Un montant de 61.950 euros a par ailleurs été versé en faveur du groupe chimique Solvay, qui n’a donné aucune explication. Les trois autres comptes utilisés, inscrits aux noms de trois sociétés écrans britanniques (Metastar Invest, Polux Management et Hilux Services) ont également été ouverts dans la même filiale de la Danske Bank à Tallinn. Là encore, la Belgique apparaît dans le circuit, notamment avec l’achat via Metastar d’équipements dentaires pour 25.000 euros auprès de la filiale belge du grossiste CG Europe, pour la société azérie Caspident.
Le nom d’un homme de paille en Azebaïdjan avait aussi été communiqué à la banque comme personne de contact, ajoute l’Echo. Un des responsables de la Dankse Bank reconnaît de son côté que l’institution “n’a pas réussi à éviter que sa succursale estonienne ne soit utiliser pour couvrir des pratiques illégales”. Des enquêtes sont en cours.

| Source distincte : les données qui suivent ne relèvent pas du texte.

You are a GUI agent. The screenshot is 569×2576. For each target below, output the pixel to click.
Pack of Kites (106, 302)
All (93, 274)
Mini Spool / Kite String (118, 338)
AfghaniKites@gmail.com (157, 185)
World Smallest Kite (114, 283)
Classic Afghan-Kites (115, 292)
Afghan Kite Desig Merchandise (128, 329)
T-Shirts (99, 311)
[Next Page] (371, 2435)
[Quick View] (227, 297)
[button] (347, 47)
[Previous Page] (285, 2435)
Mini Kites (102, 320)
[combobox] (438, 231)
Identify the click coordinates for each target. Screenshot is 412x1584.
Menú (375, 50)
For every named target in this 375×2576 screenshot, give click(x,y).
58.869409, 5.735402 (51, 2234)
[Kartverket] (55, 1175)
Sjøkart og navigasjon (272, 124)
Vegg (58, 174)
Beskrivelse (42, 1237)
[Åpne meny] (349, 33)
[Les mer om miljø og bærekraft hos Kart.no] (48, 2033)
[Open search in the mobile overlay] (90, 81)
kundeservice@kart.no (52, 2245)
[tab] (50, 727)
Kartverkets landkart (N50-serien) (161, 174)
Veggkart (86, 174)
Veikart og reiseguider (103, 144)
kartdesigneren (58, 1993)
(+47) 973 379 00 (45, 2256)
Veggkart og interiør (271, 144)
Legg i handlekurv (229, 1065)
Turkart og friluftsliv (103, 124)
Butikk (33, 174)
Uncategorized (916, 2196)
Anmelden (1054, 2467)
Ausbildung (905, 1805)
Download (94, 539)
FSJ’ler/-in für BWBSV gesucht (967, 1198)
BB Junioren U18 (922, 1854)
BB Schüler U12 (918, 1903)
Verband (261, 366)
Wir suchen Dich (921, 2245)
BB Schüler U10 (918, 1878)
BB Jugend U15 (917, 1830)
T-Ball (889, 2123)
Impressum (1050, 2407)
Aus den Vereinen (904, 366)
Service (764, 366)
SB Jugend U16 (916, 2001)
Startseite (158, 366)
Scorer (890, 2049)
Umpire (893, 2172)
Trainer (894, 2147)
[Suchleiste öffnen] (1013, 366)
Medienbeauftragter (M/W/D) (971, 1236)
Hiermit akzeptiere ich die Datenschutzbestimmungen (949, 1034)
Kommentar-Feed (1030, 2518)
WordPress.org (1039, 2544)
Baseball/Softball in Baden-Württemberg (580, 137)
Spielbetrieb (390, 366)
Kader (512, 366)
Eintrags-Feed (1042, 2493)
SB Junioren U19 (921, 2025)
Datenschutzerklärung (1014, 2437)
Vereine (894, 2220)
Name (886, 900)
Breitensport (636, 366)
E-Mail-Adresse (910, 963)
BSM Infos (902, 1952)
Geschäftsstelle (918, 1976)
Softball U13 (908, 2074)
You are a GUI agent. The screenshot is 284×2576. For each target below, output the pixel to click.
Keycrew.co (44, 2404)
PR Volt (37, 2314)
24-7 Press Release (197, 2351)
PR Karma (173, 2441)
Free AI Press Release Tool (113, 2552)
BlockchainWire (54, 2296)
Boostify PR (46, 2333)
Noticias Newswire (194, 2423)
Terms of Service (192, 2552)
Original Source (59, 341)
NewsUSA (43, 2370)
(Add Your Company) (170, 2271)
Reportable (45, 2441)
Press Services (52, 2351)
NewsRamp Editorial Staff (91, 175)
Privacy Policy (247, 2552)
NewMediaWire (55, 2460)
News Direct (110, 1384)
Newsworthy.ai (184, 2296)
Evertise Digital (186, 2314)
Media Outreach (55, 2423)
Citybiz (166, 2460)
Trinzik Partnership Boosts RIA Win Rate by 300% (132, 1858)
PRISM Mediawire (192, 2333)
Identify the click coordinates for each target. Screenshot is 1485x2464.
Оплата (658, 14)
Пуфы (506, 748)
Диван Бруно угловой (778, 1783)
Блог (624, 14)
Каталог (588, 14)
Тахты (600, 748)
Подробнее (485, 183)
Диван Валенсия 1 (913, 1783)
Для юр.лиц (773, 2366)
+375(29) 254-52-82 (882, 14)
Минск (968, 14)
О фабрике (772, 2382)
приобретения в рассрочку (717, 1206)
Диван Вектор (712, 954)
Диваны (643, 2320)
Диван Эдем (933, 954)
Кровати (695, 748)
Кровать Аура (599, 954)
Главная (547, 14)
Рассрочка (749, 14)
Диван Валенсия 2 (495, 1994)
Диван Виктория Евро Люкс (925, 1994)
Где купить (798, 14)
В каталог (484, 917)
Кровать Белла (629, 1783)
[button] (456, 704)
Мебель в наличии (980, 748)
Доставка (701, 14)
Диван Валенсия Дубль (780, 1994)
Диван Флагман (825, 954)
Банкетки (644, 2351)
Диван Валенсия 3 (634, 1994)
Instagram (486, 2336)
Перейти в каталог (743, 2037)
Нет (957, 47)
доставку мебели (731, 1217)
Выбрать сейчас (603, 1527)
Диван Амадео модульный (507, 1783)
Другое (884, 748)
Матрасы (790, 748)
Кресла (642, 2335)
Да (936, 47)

Les quatre sociétés dissoutes
Les quatre sociétés ont été dissoutes, précise le Guardian, ajoutant que la Danske Bank avait indiqué en mars que les procédures anti-blanchiment étaient insuffisantes à l’époque en Estonie mais qu’elle avait pris “les mesures nécessaires pour y remédier”. Selon le Monde, l’Azerbaïdjan cherche des soutiens dans son conflit avec l’Arménie sur le Haut-Karabakh mais surtout à “faire taire les critiques sur la répression politique orchestrée par le clan du président Ilham Aliev, au pouvoir depuis quatorze ans”. Ces révélations sont le fruit d’une enquête publiée mardi, intitulée “Laundromat” (“Lessiveuse”), menée conjointement par l’Organized Crime and Corruption Reporting Project (OCCRP) et une dizaine de journaux dont le français Le Monde, l’allemand Suddeutsche Zeitung, le britannique The Guardian ou le danois Berlingske. Le gouvernement azerbaïdjanais n’avait pu être joint mardi matin pour obtenir une réaction, précise l’AFP.